We think the evidence permitted the trial court to conclude that the loan was to be obtained by the plaintiff and that the parties so intended. He was to deal with the Carey Winston Company directly. Plaintiff makes no claim that there was any agency relationship between that company and the defendant. He himself, through the Carey Winston Company, applied for the loan with the Penn Mutual Company and for its approval by the Veterans Administration. Ultimately, in the presence of an ambiguity of this sort the question of intent of the parties becomes one of fact to be decided by the trier of facts.[3] Apparently the judge found here that the parties intended that plaintiff should procure the loan.

Plaintiff points to the fact that the sales contract was prepared by the president of the defendant. He argues that, following the general rule, the contract terms should be construed most strongly against the corporation. But the application of this rule of construction would not force the conclusion urged. It was the failure to strike out words which rendered the contract ambiguous, and this course was as open to plaintiff as to defendant.

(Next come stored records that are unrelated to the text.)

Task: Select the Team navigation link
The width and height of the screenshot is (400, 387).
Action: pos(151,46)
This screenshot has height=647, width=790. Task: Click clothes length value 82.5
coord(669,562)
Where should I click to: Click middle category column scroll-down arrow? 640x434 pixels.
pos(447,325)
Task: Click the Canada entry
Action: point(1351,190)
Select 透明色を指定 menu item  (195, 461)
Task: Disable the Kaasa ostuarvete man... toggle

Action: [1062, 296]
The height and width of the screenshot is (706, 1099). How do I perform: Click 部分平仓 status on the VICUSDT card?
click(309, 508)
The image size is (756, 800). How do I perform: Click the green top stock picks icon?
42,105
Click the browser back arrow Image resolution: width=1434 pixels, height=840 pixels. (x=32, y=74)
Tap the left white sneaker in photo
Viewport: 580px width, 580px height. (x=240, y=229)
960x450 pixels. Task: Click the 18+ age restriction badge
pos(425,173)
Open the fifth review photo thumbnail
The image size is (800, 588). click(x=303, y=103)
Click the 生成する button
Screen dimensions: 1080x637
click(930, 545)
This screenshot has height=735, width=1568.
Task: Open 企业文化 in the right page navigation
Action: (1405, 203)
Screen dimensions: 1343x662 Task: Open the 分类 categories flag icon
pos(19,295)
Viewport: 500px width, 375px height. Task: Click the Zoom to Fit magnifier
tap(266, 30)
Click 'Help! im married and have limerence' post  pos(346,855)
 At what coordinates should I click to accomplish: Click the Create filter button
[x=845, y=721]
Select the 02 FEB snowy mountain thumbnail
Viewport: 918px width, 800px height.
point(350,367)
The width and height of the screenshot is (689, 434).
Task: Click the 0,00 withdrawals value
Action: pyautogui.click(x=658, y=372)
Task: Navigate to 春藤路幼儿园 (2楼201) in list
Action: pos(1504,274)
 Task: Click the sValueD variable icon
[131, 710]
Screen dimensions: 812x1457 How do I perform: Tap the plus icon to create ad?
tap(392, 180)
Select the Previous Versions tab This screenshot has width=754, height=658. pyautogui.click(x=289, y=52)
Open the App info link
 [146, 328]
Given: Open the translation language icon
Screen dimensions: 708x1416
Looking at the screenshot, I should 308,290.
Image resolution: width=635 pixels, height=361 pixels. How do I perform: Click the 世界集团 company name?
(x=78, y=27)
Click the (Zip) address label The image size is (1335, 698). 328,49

Since we decide that the trial court was entitled to find, as it apparently did, that plaintiff was to obtain the loan, it follows that it was he who was in default at the date of settlement. Despite defendant's offer to extend the period, plaintiff refused to proceed and therefore, in the light of the evidence and the trial court's finding that such a 25-year loan could have been obtained, the deposit was properly forfeited. Such a forfeiture is to be avoided whenever possible, but here plaintiff could have avoided it by giving enough time to secure the loan. It was he who forced the issue. We can not say the trial court was plainly wrong in deciding the case as it did.

Affirmed.

NOTES

[1] Plaintiff, a lawyer, had testified on cross-examination that he was engaged to be married at the time of inspecting the property and signing the papers and that he and the young lady had planned to live in the house, but, as the record recites, they were not subsequently married.

[2] Soldano v. Holmes, D.C.Mun.App., 60 A.2d 535, and cases cited therein.

[3] Robinson v. Carter, D.C.Mun.App., 77 A.2d 174.